Victor heard a snatch of embarrassed laughter emanating from the audience. They didn't know what to make of him. He didn't care.
“I stand in illustrious company, for previous years' winners include a politician who routinely rapes chambermaids and a man who designs trousers.”
The initial laughter died quickly. Victor imagined the frosty glare from the chairman of the organising committee boring into his back. He didn't care.
“Ladies and gentlemen, let us put preposterous and meaningless awards to one side, I came here today because it was my best opportunity to talk directly to you, the good people of New York City about my foundation.
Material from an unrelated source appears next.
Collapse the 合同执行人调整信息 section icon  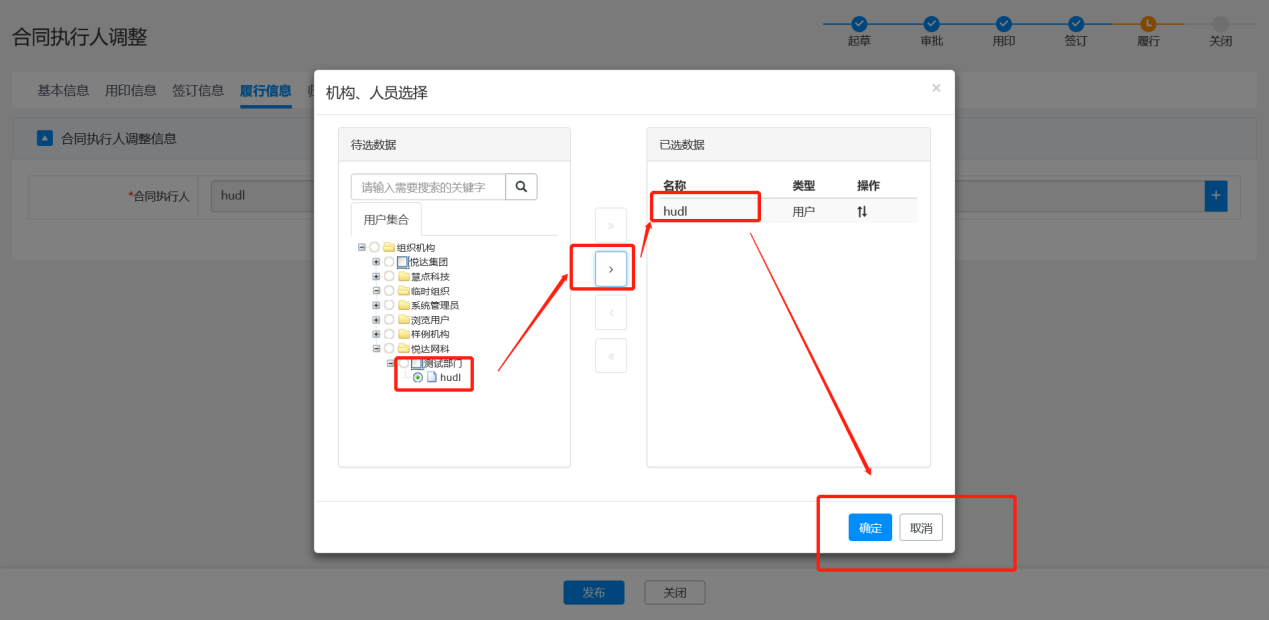click(x=45, y=139)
History tells us repeatedly that each time in our human civilisation where there has been a chasm in financial equality those in society without wealth eventually rise up and kill those with the money and power. The disadvantaged take by force what they can't otherwise earn. In medieval times, the people in feudal societies knew their place. If you were born a peasant then you would stay a peasant. If you were born a king, most likely you would die a king. There was little social and economic mobility, but even in those tightly controlled societies you had instances of peasants attempting to depose kings. I am from France and we know all about that little problem.
“In our democratic society, we are constantly encouraged to achieve more, to want more. We are compelled to chase our dreams but when, as so often happens, we are unable to even begin the chase or we watch our dreams turn to dust the bitterness is profound. That bitterness and sense of injustice can't be contained by feudal power or class structures. Inequality, the financial gap between the 1 per cent, you, and the 99 per cent, everyone else, will bring this great society to its knees. The 99 per cent will overrun and take what we have. The path we are on as a society, as a global nation is one of ruin. We have all heard these warnings before, governments pay due lipservice to the problem, but what has been done? Nothing. So I am standing up and acting for change. I want you good people to stand with me.
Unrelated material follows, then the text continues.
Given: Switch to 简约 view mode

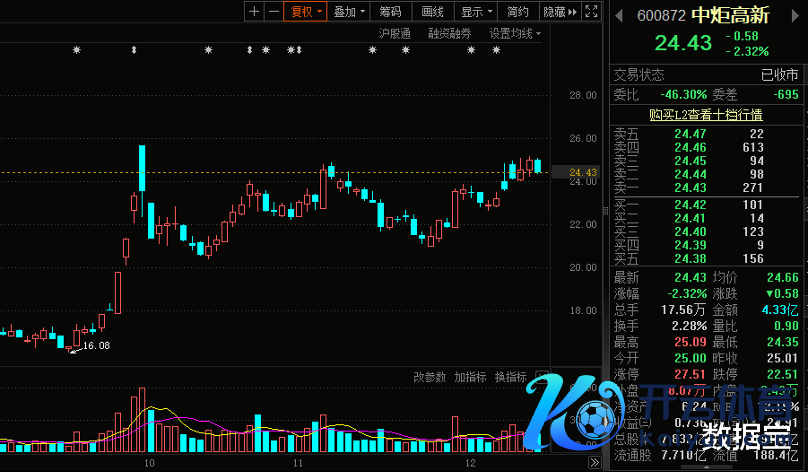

“The Chaput Foundation allows people a second chance to remake their lives and it lifts people out of debt poverty. The money to do that comes from good people like you, the 1 per cent. We all have money that we could never spend in a thousand lifetimes. This period we are living through is the pinnacle of human existence; unless we recognise that our achievements have been made standing on the shoulders of millions of our fellow citizens then we, ladies and gentlemen, are doomed to a rapid terminal decline.
“I have been in town a few days and have personally canvased many CEOs of your great institutions for support. Many of you have seen the press release from my good friend Connor Bradley at Avistra. Other CEOs have followed Connor's brave and visionary lead and have personally pledged to support the foundation. The public companies that they run are taking resolutions to their shareholders to allocate a proportion of their sales to the Chaput Foundation. We are talking about donations of tens of billions of dollars. I am grateful for the support, but I need more as the challenge we face is immense. I will try and meet privately with many of the people here in this room to argue my case for change, so please, I beg of you, give me just a little of your time. You are saving our way of life and you are ultimately securing your future and those of your children.
Thank you for your time. Thanks again to
Alara Magazine
for pronouncing me Man of the Year and giving me this award. I know just where I am going to put it.”